### [Given text]
┏━━
Wednesday, May 25, 2011

May Garden Update

When not writing pithy postings, I am usually out in the garden frantically trying to get everything done in between rain showers.  So here is a picture-strewn posting of where we are at in the garden.  I would have included the ten or so strawberries that were ripe, but a certain two-year old denuded the beds of anything remotely red.

Tomato's are doing well, these ones in front are Amish Paste and Roma grown from seed

Blue Lake Pole Beans are finally up!
Planted in front of the beans is Calendula officinalis, an old world marigold mentioned in British herbals.  They are both used as a medicine and are edible. Seeds from Nichols Nursery

 Broccoli is doing well under its light row cover - not one sign of any cabbage moths yet.  Yeah!  Almost time to increase the height of my tubing though.

 First row planted of corn is coming up - took about 8 days - 
This is golden Bantam - an open pollinated non-hybrid corn from the early 1900's
Germination temp is supposed to be 80 degrees - I cheated by increasing the soil temp with row cover

Grapes are finally leafing out - this is a real learning curve for me, so stay tuned as I figure out how to grow these - using our Master Gardeners as a resource

Second year for the Marionberries - this patch is just covered with blossoms!

These are Tall telephone (Alderman) peas, an heirloom variety, open pollinated - pods are about a week away from being ready to pick.  Oregon sugar pods have not started blooming yet, but I have high hopes for them - if we could just get some sun...
┗━━
Records excerpted from a collection
┏━━
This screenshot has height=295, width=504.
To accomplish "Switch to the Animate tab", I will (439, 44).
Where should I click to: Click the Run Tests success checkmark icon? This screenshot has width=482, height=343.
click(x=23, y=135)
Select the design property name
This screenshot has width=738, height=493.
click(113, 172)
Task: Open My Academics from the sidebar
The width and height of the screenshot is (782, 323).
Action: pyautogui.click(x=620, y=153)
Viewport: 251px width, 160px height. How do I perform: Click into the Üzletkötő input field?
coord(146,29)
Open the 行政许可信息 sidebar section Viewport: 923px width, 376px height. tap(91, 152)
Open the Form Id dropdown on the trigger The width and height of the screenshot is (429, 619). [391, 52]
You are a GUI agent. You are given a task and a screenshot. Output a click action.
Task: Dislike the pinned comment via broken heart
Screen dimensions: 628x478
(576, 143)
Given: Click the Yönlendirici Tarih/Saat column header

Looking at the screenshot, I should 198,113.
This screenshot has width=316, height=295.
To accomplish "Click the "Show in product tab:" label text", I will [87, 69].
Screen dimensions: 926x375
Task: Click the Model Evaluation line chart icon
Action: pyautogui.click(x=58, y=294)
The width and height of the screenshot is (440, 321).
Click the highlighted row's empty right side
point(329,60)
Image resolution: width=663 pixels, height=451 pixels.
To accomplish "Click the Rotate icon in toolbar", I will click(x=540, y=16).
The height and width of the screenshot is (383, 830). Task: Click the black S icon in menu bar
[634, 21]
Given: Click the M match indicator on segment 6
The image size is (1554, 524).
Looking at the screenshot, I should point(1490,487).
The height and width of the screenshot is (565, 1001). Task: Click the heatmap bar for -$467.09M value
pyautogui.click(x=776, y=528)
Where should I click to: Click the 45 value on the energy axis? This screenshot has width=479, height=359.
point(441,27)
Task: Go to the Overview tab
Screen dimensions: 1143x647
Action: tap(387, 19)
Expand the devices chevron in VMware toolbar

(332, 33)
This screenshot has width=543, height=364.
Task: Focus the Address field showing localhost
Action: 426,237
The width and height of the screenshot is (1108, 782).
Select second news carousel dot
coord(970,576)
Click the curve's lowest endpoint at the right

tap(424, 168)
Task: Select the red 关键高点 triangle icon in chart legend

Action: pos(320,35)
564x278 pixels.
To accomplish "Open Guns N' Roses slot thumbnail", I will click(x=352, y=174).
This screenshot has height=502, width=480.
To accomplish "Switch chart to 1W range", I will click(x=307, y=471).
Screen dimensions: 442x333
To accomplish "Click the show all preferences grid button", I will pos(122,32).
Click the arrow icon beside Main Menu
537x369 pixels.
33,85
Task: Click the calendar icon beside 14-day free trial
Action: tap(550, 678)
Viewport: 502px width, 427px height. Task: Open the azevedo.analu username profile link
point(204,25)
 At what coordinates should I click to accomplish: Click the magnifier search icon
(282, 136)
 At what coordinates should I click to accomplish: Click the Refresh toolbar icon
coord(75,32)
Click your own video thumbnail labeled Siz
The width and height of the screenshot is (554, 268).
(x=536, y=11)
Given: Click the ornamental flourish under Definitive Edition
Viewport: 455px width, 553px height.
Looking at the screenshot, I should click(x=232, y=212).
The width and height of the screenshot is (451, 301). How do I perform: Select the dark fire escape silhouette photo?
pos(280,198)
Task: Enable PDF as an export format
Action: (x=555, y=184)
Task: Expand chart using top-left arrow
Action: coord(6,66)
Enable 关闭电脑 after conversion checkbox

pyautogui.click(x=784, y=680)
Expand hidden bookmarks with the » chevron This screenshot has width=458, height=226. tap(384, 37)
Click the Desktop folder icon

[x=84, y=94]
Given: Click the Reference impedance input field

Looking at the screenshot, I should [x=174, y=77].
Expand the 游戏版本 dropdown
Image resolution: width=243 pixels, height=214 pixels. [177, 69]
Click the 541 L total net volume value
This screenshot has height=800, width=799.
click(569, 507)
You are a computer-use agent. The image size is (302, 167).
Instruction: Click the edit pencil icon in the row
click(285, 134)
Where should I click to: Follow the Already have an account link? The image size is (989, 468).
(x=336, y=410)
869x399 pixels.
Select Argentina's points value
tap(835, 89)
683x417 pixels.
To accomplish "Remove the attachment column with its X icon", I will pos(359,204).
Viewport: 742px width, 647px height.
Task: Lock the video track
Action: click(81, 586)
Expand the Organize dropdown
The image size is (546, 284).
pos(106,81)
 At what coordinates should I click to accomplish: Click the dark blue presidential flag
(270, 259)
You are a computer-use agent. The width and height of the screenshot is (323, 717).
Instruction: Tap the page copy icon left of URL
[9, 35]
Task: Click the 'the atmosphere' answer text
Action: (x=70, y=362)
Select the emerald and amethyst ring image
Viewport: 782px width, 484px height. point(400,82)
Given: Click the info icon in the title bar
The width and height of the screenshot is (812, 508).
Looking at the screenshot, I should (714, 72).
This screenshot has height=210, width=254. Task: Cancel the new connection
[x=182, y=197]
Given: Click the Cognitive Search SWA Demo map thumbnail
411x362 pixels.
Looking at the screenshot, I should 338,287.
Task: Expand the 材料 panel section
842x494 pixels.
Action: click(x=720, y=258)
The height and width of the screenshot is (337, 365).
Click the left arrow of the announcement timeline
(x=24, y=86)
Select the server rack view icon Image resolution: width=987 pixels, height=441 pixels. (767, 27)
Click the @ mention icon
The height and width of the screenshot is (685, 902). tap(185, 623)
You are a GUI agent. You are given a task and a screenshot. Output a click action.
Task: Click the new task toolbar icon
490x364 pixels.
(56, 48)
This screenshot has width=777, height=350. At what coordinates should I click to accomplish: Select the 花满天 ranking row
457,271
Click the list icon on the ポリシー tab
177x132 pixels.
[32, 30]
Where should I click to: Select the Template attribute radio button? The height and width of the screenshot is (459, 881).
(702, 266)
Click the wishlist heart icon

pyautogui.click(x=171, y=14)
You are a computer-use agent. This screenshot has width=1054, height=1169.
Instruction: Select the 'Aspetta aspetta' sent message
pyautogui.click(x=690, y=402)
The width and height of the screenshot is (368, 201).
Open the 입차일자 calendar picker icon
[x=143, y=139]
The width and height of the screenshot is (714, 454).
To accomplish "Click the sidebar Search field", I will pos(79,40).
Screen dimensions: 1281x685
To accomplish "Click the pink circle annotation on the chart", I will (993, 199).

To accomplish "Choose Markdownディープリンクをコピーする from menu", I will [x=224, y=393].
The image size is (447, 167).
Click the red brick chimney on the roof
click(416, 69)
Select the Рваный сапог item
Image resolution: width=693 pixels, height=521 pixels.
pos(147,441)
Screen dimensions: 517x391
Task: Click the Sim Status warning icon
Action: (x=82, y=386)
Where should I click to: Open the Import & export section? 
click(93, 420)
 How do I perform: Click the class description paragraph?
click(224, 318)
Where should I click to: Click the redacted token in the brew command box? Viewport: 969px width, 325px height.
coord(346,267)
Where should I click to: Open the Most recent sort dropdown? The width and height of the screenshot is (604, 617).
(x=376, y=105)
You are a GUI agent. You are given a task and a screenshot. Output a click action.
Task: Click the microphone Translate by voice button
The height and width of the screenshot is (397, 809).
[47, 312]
┗━━
### [What is expected]
Please pick up the May garden update where it stops, continuing after its last sentence about the Oregon sugar pods.

### [Answer to the problem]
Time to start cutting back and harvesting my sage

The above pic shows the first stage in my succession planting for salad makings.  From left to right, you see Nichols Mesclun Mix, Chantenay Red Core Carrots, and Champion Radishes.  I will plant a section about every two - three weeks.  these are two weeks old, so will plant three more sections this weekend.  that way I constantly have a supply of salad makings - and I know from experience, I will have plenty to share with friends and neighbors!  the thing about Mesclun is that you don't pull it - you cut it about two inches up, and then it will keep on growing.  these plantings are on the north side of the bean poles, so I have to grow them now before the beans get too high and make this too shady.  although at the NW end, I will probably be able to grow mesclun all summer long - it gets some afternoon light, but doesn't get the heat of summer - lettuces like the cooler temps.  I love this mesclun mix - It contains Red Romaine, Simpson Elite, Salad Bowl, Royal Oak, Red Oakleaf, Red Russian Kale, Mizuna Mustard and Garden Cress.  this makes the best salad ever!  This is the salad mix you pay $7 to $10 a pound for in the markets.  Last year I used a small package that cost about $4-$5, still had seed left over, even after giving a third of the packet to my son in Seattle.  And we had lettuce all summer.  If you think it is too late for planting anything, you are wrong - you can keep planting until it gets too hot.  The heat of summer isn't always the best for lettuces, unless you have a spot that gets afternoon sunshine only.  If you are not ready to plant now, go ahead and get your area ready; you can seed in full sun areas probably in September, and keep harvesting until it freezes ( maybe longer if  you use row cover)

Well, I have more to post.  But will start a new posting for the next bit.